◆ **What needs to be done**
Convert the lines of the material below into a numbered list, omitting any blank lines. Leave the pictures out of the list.
───── Stored rows
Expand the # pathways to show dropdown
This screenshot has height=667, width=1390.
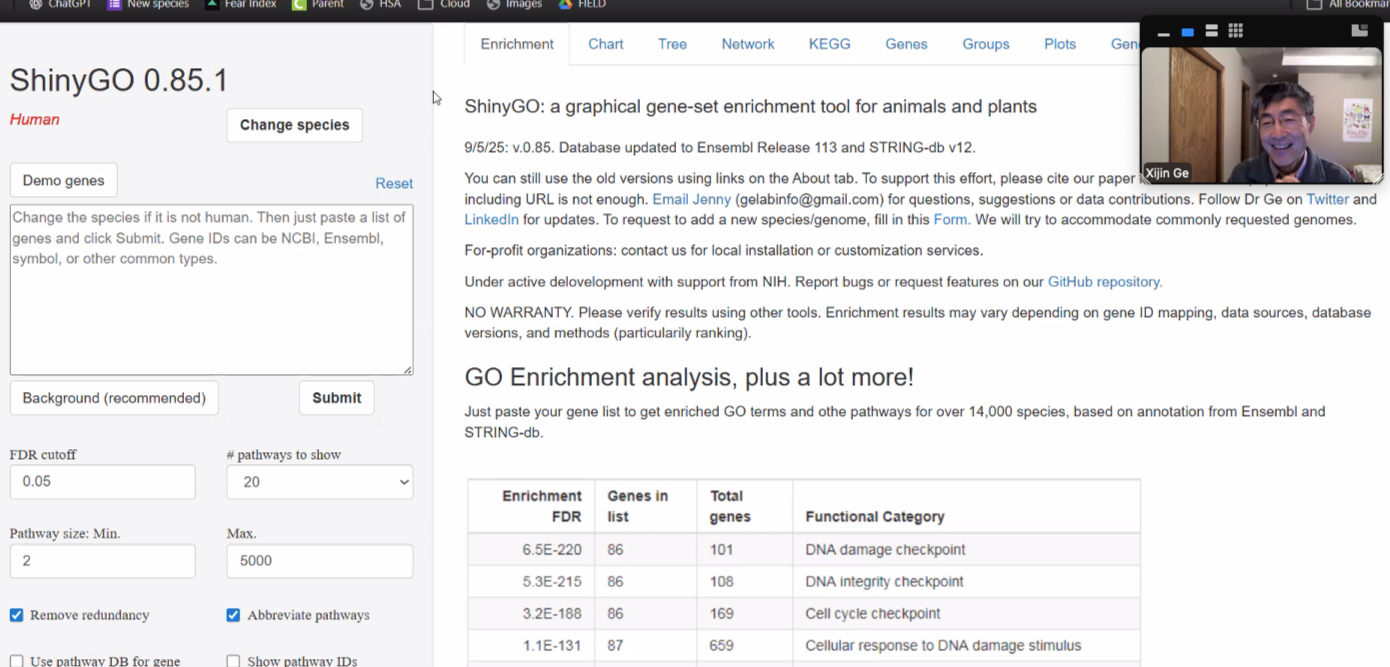pos(320,482)
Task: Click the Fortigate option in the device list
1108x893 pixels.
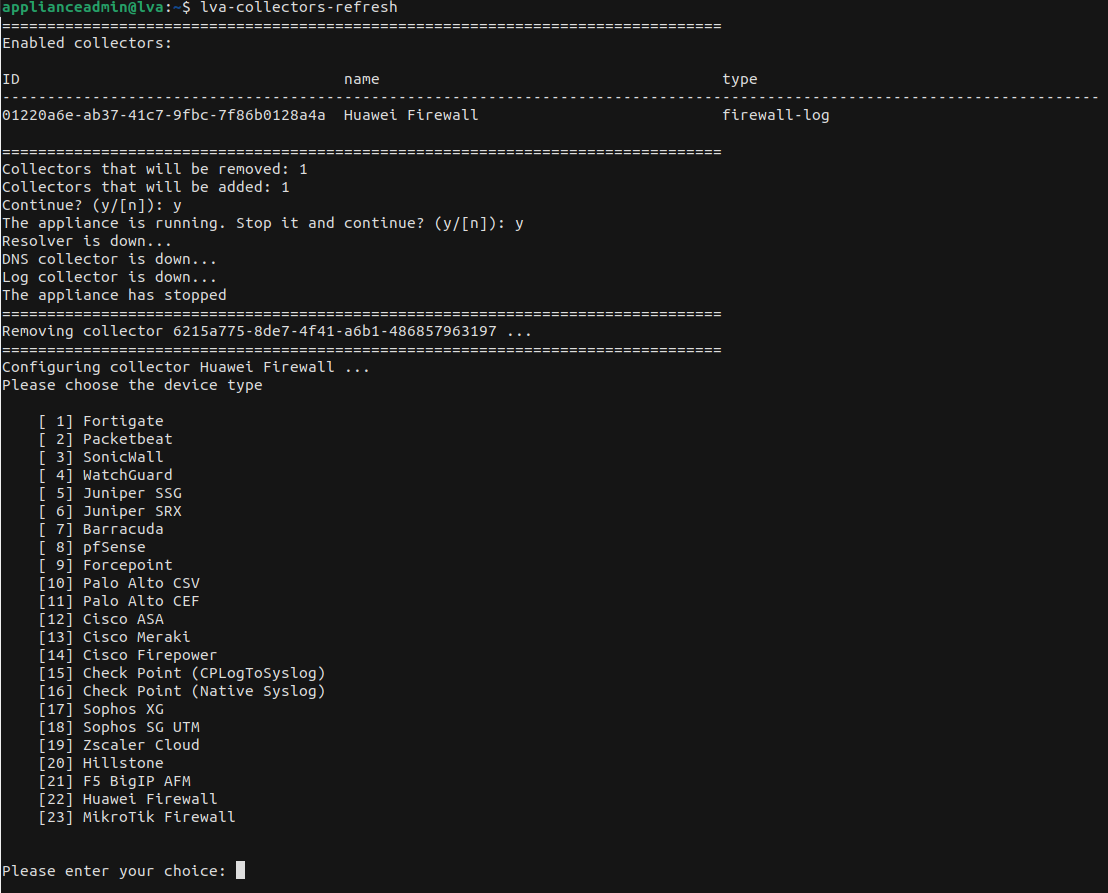Action: click(122, 421)
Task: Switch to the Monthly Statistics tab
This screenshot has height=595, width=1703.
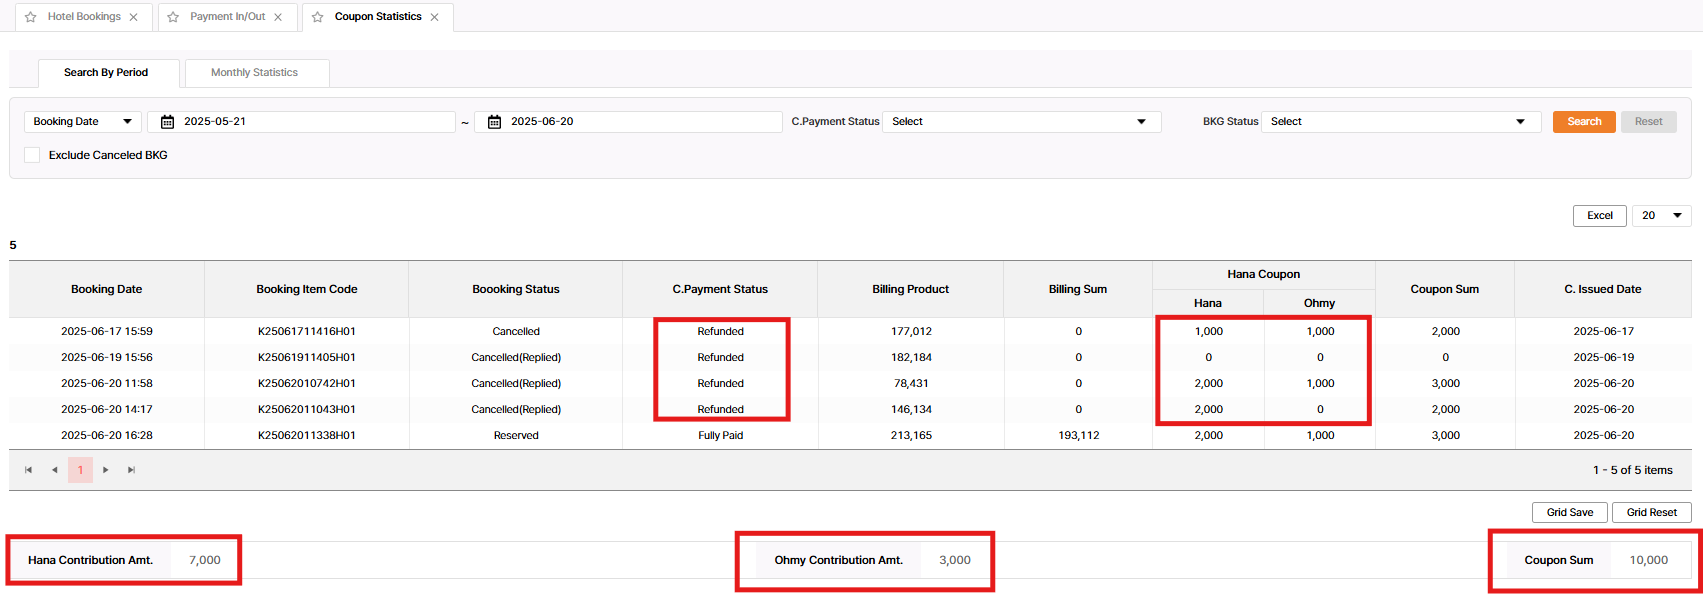Action: point(255,73)
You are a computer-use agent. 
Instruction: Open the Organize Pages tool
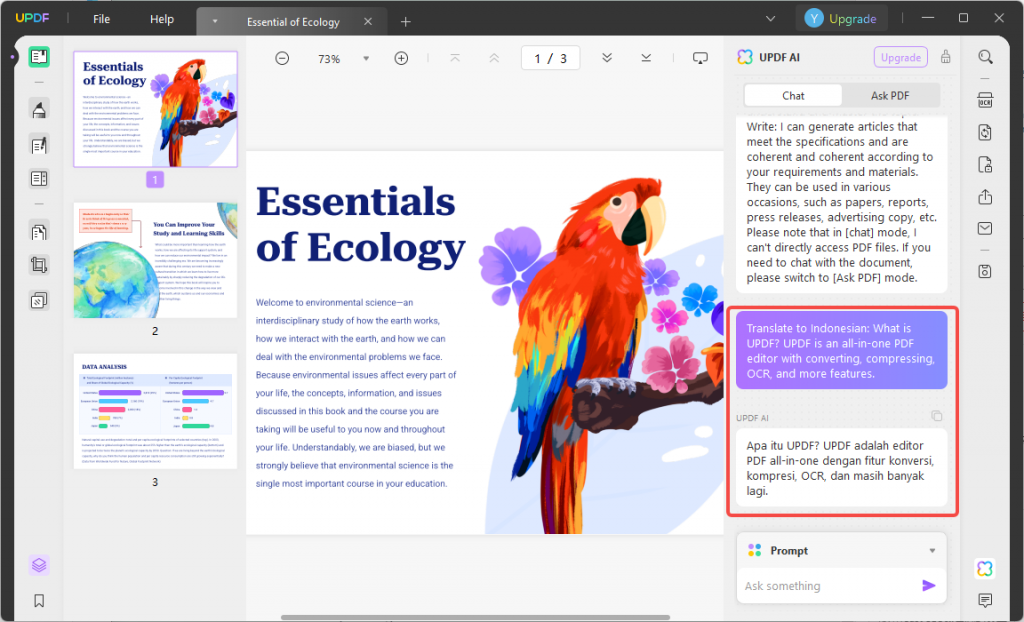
──────────
◆ **Result below**
1. Expand the # pathways to show dropdown
2. This screenshot has height=667, width=1390.
3. pos(320,482)
4. Task: Click the Fortigate option in the device list
5. 1108x893 pixels.
6. Action: click(122, 421)
7. Task: Switch to the Monthly Statistics tab
8. This screenshot has height=595, width=1703.
9. Action: point(255,73)
10. You are a computer-use agent. 
11. Instruction: Open the Organize Pages tool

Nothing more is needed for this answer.